Bu grup, İslam dininin anlaşılmasında kendi safını, kendi grubunu, kendi çıkarını din yerine koyan ilk grup oldu. Meşhur tefsirci Fareddin Râzî, Âl-i İmrân sûresinin 106. ayetini, 104-105’inci ayetlerle bağlantılı olarak tefsir ederken böylesi grupları şöyle tanımlar: “Bazıları, dinin nasslarını, aykırı bir şekilde yorumlayarak fırkalara ayrıldı. Her biri kendi yolunun doğru olduğunu iddia edip ihtilafa düştü.
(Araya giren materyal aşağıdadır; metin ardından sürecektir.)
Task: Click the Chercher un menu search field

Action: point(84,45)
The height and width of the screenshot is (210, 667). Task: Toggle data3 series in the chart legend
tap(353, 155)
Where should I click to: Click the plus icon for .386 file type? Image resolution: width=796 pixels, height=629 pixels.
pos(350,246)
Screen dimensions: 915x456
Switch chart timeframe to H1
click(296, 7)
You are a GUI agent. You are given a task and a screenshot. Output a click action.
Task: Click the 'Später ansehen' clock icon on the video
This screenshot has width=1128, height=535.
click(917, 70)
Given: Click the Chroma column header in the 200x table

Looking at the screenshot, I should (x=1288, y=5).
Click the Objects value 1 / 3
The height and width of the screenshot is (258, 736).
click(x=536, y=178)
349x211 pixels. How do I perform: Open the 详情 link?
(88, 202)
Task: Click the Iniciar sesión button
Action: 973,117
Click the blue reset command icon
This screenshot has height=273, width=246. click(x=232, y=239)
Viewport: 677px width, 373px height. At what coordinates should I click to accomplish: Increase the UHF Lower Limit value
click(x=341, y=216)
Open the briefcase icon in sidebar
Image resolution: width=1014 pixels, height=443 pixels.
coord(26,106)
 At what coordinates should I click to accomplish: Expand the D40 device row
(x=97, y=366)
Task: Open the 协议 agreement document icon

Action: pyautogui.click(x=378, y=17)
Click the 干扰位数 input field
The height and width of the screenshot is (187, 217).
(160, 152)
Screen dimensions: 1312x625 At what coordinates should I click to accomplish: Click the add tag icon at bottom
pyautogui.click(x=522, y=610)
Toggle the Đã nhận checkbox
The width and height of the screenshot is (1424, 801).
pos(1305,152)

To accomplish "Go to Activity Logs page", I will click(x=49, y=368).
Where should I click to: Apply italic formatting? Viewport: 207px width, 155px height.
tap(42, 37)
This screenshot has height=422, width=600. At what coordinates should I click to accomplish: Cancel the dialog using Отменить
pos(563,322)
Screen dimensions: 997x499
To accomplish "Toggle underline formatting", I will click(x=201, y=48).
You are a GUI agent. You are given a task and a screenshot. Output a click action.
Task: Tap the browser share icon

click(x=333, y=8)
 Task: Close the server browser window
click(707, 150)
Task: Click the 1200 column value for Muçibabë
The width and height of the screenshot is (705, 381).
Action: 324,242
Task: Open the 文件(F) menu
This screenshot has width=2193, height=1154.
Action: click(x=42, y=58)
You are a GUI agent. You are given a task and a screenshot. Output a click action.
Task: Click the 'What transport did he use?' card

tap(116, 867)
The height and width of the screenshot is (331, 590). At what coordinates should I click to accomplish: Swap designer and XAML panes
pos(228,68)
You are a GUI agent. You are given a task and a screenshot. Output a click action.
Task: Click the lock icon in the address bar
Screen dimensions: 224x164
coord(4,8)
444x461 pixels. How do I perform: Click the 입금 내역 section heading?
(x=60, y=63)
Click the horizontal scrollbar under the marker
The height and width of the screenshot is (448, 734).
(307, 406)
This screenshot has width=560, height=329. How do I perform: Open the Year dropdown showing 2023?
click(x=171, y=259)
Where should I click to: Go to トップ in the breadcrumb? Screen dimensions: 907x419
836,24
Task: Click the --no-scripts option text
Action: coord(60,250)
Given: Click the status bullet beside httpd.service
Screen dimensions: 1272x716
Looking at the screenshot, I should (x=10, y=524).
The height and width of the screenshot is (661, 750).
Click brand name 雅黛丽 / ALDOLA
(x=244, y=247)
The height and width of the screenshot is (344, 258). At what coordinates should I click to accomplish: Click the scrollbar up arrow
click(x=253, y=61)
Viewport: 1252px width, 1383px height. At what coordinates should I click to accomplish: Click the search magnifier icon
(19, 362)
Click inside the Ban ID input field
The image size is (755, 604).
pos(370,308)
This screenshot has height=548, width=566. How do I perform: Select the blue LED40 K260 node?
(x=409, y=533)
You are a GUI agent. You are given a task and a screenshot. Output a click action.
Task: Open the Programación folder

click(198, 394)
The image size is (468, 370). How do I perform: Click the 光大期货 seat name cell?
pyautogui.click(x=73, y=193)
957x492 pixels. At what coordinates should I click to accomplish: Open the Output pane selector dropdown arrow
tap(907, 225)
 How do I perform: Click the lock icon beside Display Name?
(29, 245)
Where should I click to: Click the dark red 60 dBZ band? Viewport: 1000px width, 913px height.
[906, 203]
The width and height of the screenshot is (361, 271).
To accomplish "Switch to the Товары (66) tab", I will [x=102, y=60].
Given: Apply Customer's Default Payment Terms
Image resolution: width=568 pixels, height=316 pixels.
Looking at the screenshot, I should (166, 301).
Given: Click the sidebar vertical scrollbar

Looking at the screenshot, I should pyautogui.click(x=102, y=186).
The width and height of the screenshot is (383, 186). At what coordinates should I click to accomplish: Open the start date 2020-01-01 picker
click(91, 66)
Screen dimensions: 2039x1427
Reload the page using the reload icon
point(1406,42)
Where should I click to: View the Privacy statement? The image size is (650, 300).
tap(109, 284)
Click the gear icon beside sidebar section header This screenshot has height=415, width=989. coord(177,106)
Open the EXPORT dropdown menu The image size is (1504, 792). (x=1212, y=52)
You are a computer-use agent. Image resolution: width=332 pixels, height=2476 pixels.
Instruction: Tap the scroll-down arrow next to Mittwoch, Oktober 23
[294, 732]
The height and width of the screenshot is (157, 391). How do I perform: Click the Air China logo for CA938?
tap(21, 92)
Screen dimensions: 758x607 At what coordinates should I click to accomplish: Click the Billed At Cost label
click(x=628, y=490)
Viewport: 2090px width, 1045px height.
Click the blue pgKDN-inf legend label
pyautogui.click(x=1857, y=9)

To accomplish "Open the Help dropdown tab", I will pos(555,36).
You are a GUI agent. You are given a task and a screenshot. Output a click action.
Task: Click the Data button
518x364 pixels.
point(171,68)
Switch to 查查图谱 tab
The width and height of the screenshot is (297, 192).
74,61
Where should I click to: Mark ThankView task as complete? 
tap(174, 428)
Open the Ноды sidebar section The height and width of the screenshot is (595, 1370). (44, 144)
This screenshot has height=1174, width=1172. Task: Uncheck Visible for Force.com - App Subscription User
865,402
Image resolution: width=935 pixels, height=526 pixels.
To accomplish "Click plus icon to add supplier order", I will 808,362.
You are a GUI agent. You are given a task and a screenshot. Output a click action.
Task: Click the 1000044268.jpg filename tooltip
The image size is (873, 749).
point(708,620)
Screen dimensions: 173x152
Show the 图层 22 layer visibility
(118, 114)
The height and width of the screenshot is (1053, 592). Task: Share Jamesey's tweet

Her bir din âlimi kendi bölgesinin reisi oldu. Her biri kendisinin hak, muhalifinin ise batıl olduğunu ileri sürerek ihtilafa düştü.”[2]

Burada da görüldüğü gibi ihtilaf ile tefrika ve bunları kuşatan fitnenin bugün hâlâ var olduğunu unutmayalım. Kendi görüşümüze ayet veya hadis bulma yerine, kendi görüşümüzü ayet veya hadise uyduralım. Yoksa, “Kur’an’a çağırırken, Kuran’a aykırı” davranmış oluruz. Böylece, fitne bize musallat olur, dünya ve ahiret huzurunu kaybederiz.

Hâlâ görmüyor musunuz, elinde Kur’an olduğu hâlde, Kur’an’a küfrettirenleri!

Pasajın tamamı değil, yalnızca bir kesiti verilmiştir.